* _Tasks for this exercise_
1 – In the power supply driver discussion, which program is mentioned as having been widely accepted by distributions?
2 – Carry on the power supply driver discussion from the point where it stops.

* _Document text_

+-------+

As Greg said, we generally prefer it if people do things that way
(assuming it's possible).  As for buy-in from distributions, other
programs such as usb_modeswitch have been widely accepted.  There's no
reason to think yours wouldn't be just as popular.

> > You said this was for a "power supply" class driver.  It's not clear 
> > what that means -- the devices you want to communicate with are 
> > iphones, ipads, etc., not power supplies.
> 
> There's tons of "device" scope "power_supply" devices in the kernel,
> which don't power the Linux machine they're running on. Grep for
> "POWER_SUPPLY_SCOPE_DEVICE" in the kernel, most wireless mice and
> keyboards implement this already.
> 
> > Under what circumstances would these messages need to get sent?  
> 
> User-space would control it by changing the device's
> POWER_SUPPLY_PROP_CHARGE_TYPE to "Fast", if available.
> 
> eg.

+-------+

* _Dataset extract_
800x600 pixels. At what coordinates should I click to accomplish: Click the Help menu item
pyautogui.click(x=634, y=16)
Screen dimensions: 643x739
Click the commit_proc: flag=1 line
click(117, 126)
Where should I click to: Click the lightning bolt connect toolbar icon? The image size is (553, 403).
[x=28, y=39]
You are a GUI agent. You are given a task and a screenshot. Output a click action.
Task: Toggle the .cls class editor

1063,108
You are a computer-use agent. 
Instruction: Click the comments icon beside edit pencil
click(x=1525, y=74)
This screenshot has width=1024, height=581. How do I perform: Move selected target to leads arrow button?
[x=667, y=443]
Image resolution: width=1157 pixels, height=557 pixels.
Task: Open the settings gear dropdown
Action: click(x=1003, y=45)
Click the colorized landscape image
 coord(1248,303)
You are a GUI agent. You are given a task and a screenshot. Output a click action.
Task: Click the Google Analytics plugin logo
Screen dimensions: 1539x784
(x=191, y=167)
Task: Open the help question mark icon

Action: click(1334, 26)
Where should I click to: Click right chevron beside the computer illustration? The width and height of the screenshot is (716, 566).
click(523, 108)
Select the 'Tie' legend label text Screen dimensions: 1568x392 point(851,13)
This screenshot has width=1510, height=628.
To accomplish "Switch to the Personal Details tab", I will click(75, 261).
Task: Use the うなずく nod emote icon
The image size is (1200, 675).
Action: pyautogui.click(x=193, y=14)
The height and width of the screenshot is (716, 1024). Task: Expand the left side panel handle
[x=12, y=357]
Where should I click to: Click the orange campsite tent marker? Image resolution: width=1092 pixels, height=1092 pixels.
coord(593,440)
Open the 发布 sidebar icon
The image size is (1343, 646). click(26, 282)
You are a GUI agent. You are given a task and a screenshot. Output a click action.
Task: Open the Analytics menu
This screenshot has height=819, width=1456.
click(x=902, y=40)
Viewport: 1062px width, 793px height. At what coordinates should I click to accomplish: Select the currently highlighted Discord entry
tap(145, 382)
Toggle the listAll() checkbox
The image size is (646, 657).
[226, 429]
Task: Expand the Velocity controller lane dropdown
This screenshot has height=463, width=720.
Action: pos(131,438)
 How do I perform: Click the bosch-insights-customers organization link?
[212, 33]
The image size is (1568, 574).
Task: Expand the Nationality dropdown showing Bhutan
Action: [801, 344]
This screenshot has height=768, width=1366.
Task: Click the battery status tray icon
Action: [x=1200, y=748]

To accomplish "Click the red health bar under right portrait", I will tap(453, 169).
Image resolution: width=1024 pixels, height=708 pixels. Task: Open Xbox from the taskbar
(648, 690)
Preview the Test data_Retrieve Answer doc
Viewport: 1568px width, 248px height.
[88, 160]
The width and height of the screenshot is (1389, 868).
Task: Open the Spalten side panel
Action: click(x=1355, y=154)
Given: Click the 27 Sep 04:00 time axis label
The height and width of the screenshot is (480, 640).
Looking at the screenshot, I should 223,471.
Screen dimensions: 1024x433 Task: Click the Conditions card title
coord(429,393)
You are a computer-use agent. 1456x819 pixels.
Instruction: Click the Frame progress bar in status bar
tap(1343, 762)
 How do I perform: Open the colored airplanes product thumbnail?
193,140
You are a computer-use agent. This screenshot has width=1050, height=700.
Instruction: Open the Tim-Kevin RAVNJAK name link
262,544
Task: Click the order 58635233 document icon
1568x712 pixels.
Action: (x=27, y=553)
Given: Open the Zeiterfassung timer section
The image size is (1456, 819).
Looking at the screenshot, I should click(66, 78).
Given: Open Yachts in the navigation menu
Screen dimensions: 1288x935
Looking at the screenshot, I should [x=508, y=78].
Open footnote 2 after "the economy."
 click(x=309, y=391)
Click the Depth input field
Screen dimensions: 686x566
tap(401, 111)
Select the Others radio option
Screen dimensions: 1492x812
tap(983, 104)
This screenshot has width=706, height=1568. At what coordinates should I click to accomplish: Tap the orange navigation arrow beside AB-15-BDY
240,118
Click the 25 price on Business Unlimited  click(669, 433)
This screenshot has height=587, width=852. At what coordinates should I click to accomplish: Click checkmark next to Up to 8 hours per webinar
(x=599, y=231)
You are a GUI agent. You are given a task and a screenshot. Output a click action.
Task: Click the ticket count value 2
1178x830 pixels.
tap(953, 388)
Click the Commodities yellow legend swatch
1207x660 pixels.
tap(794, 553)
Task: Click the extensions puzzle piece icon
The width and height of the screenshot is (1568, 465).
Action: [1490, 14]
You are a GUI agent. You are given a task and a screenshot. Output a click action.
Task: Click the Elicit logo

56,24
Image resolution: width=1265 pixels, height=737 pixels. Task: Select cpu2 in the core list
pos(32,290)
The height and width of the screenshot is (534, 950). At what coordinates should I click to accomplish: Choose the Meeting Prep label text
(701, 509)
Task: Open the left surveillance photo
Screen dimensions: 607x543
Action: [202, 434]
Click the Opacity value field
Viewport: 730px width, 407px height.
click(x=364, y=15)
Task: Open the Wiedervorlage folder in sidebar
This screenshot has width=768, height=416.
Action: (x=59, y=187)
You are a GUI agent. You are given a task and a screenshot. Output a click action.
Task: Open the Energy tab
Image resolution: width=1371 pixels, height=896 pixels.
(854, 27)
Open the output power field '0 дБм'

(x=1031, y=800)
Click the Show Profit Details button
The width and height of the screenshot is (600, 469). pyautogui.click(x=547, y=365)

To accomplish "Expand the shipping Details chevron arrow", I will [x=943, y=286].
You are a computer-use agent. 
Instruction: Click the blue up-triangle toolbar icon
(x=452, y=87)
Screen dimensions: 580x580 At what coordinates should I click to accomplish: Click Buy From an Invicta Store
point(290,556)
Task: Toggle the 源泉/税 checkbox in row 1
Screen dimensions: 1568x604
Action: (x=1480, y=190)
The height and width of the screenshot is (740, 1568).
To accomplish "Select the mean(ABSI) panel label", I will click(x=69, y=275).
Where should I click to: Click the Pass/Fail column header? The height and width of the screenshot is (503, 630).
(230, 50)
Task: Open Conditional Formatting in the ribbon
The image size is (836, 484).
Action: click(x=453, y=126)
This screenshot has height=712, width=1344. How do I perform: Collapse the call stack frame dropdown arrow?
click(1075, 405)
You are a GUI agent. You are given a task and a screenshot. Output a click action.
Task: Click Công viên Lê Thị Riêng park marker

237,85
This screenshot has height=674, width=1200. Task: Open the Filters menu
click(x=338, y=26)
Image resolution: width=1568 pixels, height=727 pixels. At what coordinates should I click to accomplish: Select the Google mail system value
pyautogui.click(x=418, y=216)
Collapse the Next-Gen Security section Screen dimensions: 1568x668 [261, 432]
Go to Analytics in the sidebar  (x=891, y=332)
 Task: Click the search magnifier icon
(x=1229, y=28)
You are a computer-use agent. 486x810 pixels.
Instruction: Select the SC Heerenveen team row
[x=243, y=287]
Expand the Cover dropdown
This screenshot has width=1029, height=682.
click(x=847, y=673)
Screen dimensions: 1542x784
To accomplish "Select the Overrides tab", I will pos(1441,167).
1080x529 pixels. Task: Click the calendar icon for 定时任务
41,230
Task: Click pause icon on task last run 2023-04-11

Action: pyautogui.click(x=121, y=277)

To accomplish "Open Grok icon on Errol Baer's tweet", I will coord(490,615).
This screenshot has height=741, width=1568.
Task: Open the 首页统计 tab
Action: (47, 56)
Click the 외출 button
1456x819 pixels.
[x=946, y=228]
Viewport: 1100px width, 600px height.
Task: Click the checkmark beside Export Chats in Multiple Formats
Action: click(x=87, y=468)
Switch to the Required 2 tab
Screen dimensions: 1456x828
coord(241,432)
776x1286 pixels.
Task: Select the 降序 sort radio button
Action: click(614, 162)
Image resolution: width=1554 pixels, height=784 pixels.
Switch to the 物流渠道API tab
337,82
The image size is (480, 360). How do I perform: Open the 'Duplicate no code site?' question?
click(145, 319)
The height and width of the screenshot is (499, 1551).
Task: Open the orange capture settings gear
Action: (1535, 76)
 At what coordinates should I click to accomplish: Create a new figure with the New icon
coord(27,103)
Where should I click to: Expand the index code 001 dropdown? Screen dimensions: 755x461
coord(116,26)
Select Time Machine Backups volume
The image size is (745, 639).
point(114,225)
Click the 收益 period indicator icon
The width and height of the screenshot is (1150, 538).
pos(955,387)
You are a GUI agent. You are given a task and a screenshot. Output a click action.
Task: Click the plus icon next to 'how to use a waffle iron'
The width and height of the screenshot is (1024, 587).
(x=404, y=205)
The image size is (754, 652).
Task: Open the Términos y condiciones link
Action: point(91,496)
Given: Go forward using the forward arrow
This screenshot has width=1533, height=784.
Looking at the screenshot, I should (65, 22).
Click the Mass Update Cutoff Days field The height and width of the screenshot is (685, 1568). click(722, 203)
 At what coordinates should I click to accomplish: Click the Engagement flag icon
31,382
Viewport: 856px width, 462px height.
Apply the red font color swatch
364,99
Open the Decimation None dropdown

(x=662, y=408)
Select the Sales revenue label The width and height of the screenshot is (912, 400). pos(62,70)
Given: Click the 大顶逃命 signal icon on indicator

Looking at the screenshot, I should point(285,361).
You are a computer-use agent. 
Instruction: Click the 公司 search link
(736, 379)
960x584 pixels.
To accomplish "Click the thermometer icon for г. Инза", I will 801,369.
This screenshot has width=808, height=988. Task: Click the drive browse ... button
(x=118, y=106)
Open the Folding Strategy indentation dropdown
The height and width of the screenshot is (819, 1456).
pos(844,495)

+-------+

* _Solved problems_
1 – usb_modeswitch.

2 –
> # echo "Fast" > /sys/devices/pci0000:00/0000:00:14.0/usb3/3-
> 1/power_supply/apple_mfi_fastcharge/charge_type
> 
> > What 
> > piece of code is responsible for them?
> 
> In user-space? Hasn't been decided yet, but I can imagine a policy
> daemon that cares about what devices charge from which other device,
> and how fast. For example, a laptop in "low power mode" wouldn't want
> to fast charge a phone, if the only reason the phone was plugged in was
> to fetch some data off of it, for example.

I actually meant in the kernel.  But you'll probably say that's what 
we're trying to settle in this discussion.

> > If necessary, you can modify the core/generic.c driver.  However
> > that 
> > might not be the right approach, considering that this is meant only 
> > for devices manufactured by Apple.
> 
> It's also used by at least one Blackberry device, and I can imagine
> other vendors having similar "APIs" to work-around USB 1.x charging
> current limits.
> 
> I take it that by saying "modify core/generic.c" driver you mean that
> it's not possible to inherit from it, right?

The two don't have to be mutually exclusive.  That is, no, it was never
intended for other drivers to inherit from generic.c (although it was
originally intended that other drivers might _replace_ it in some
situations -- that hasn't worked out in practice).  But in theory you
could modify generic.c in a way that would make inheritance possible.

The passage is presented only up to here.